My understanding of orig secretary problem does not assume sufficiently small n. In orig problem, both cost and benefit of searching are functions of n -that is, when you are concerned with determining the best candidate. Size of n doesn't matter.

Maybe small n was implied in op's problem.


Forrest Gump   Argentina. Jun 04 2014 16:12. Posts 1217

Yeah, its a different problem, we can call it the "Daut's marriage problem", how to maximize the average scoring if they are ranked from 1 to 99. But then you have to prove that your algorithm is the best for that problem (we only know from a numerical method that its better than the original algoritm for the original problem).
I think the most practical result would be to get a set of must have rules like you have to leave your first X girlfriends you expect to date in your life but dont wait more than Y, becouse there are so many variables in the real world and sometimes not enough sample to use exactly the e number.
We can start studying the most basic marriage problem and then adding some complexity and try to solve it analytically.
So I'd do:
1. find the best solution to maximize average
2. add search cost (includes search, time being single, score decreasing becouse you get older)
3. random scores normalized (0 is the bottom of your choosing range, and 1 the top)
4. random scores distributed in a more realistic way (there are more bottom girls than top ones, so maybe you can use a top side of a normal?)
5. think this problem for poker?. If I play 2hr sessions, should I play now against this weak reg or wait for a weaker reg or fish?
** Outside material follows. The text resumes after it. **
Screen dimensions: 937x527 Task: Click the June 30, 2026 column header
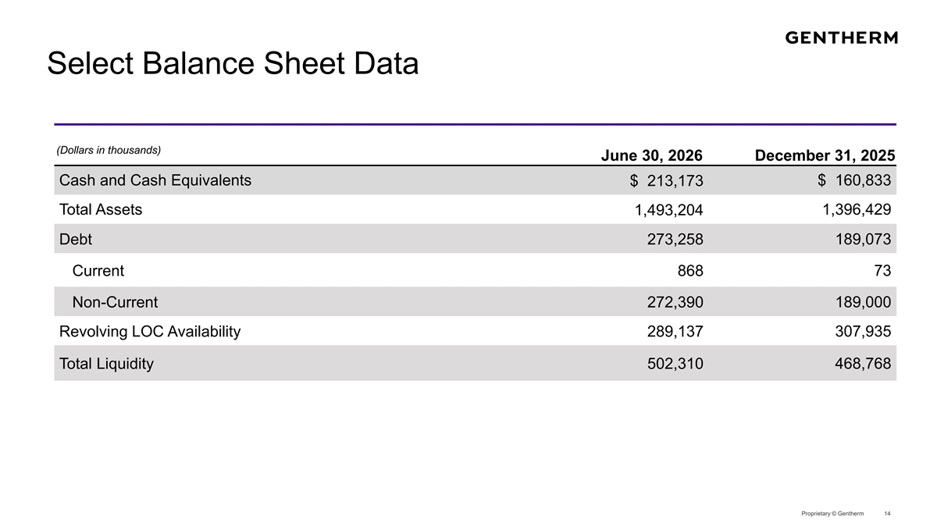pos(652,155)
ADZ124: why do people put pictures of their child in stars.. its like please help feed my child im a fish i cant play? 

kingpowa   France. Jun 05 2014 03:14. Posts 1525

Fuck my N number for girlfriend is low. How do I find my distribution ?
More seriously, I really like the problem set this way.

sorry for shitty english. 

Forrest Gump   Argentina. Jun 05 2014 14:45. Posts 1217

6. what if the girls are also playing the marriage problem and can dump you?
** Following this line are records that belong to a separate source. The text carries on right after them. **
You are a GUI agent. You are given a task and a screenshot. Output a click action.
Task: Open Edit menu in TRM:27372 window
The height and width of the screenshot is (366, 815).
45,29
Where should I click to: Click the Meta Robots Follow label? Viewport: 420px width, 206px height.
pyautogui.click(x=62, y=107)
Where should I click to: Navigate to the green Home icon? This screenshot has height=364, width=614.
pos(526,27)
ADZ124: why do people put pictures of their child in stars.. its like please help feed my child im a fish i cant play? 

bigredhoss   Cook Islands. Jun 06 2014 17:18. Posts 8648

Truck-Crash Life 

Romm3l   Germany. Jun 07 2014 09:04. Posts 285


  On June 03 2014 14:40 YourHarry wrote:
Show nested quote +



My understanding of orig secretary problem does not assume sufficiently small n. In orig problem, both cost and benefit of searching are functions of n -that is, when you are concerned with determining the best candidate. Size of n doesn't matter.

Maybe small n was implied in op's problem.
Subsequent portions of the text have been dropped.